FINI SU YOUTUBE

Posted on 26 settembre 2010. Filed under: internet, politica | Tag:, , , , |

Ho appena ascoltato il discorso di Fini in internet, per la precisione su YouTube. Mr ne sono ricordato in extremis prima di spegnere il PC e prima di andare a dormire: l’ho trovato subito. Il Presidente della Camera ha raccontato la sua versione sulla compravendita del miniappartamento a Montecarlo (55 mq) ed ha ribadito di non aver rubato nulla, di non avere beni all’estero protetti da società di comodo, di essere tranquillo, e che non urlerà contro la magistratura. Aspetterà serenamente la conclusione delle indagini perché, ha affermato, non ha commesso alcun reato ed è fiducioso che la verità salti fuori. Ha poi stigmatizzato l’uso dei media come mezzo per sputtanare (il verbo è mio) gli avversari politici, segnatamente “il Giornale” che rappresenta il manganello di Berlusconi (anche il termine “manganello” è mio). Nei suoi confronti c’è stato un efferato “dossieraggio”, parola che adesso va tanto di moda, eccetera eccetera. Personalmente trovo questa faccenda dell’appartamento monegasco la tipica notizia gonfiata frutto di smodata dietrologia, ma se potessi parlare adesso a Gianfranco Fini gli direi altre cose. Lo farei riflettere – ma forse lo ha già fatto da solo – che è grazie ad internet che ha potuto parlare e farsi ascoltare da un sacco di gente con efficacia, con audio e video, quasi come in tv, pur senza disporre di attrezzature costose e sofisticate. Se non ci fosse stata la rete, con il suo avversario principale che controlla l’emittenza privata e quella pubblica oltre a buona parte della stampa, come avrebbe potuto farsi sentire?
Guarda caso sempre più spesso si ha notizia di proposte di legge che, con la scusa di mettere ordine e legalità in internet, che sarebbe un far west, hanno in realtà lo scopo di limitare od eliminare del tutto questi spazi di libertà.
Spero che Gianfranco Fini ci pensi, e come lui tutti gli altri, perché internet non è un pericolo ma è una grande opportunità di comunicazione, di dialogo, di uguaglianza; ed i nostri politici, invece di dare questo spettacolo inverecondo fatto di sospetti, litigi e sputtanamenti vari, invece di spendere energie per la demolizione mediatica degli oppositori, dovrebbero trovare le risorse per far sì che tutti i cittadini, anche quelli che vivono nelle campagne, abbiano la possibilità di accedere con una connessione almeno decente.

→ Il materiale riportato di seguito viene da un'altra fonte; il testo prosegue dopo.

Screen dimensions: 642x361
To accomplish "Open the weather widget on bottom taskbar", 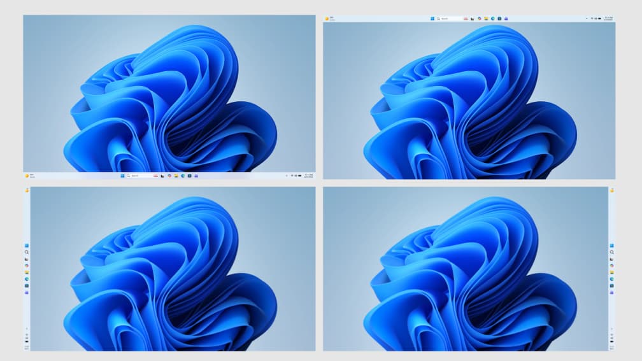I will pos(28,176).
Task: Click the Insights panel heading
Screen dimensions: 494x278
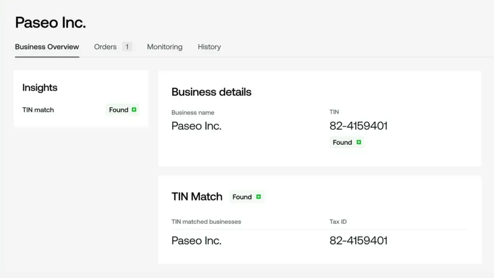Action: [x=40, y=88]
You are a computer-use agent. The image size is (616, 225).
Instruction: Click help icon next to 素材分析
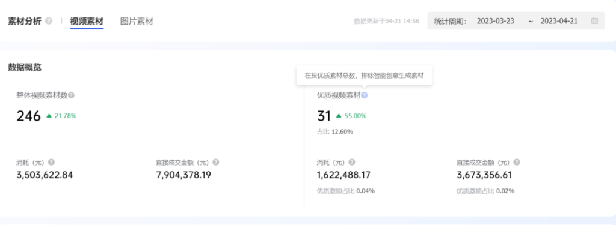point(49,21)
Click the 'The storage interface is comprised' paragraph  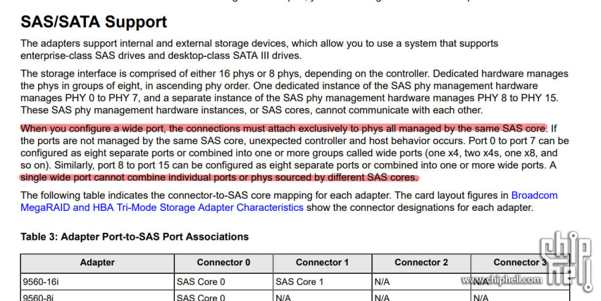click(x=295, y=92)
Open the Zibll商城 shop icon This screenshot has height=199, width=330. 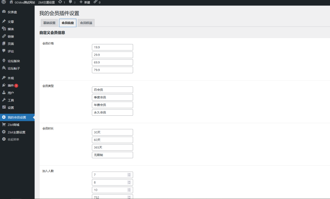(x=4, y=125)
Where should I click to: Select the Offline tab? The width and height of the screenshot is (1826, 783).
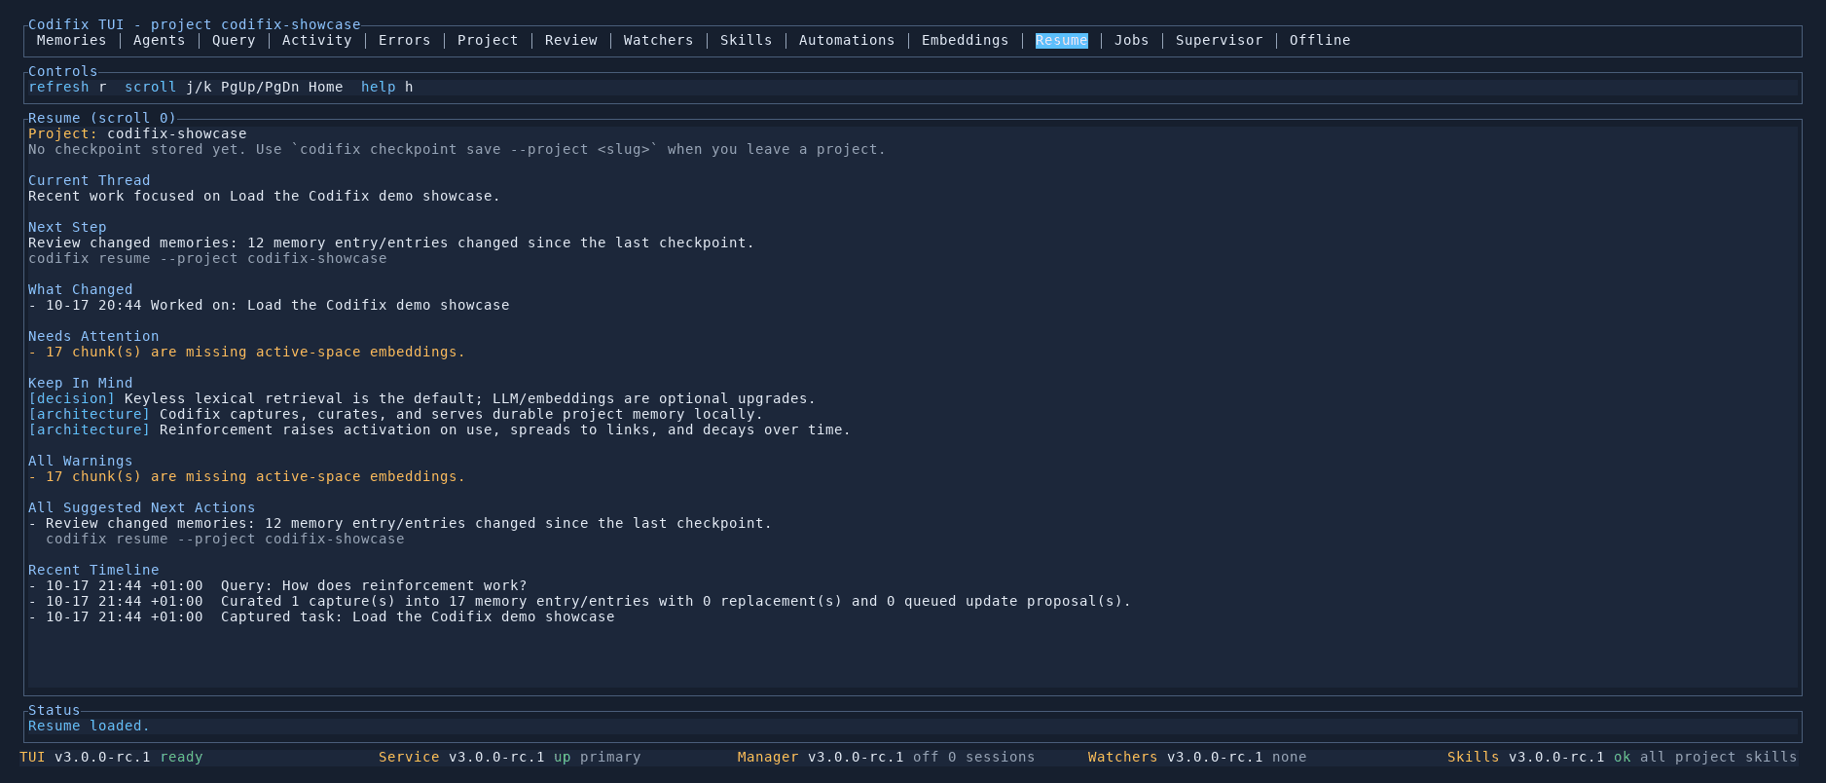click(1320, 40)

Invece i nostri dittatorelli in pectore pensano solo a come zittire i blogger, a come proibire youtube, a come chiudere le pagine scomode su Facebook, a come tenere tutto sotto controllo affinché internet si trasformi in un canale tv come tutti gli altri, dove il flusso delle informazioni segue una sola direzione, da chi comanda a chi paga il canone, dal “governo ladro” al “popolo bue”.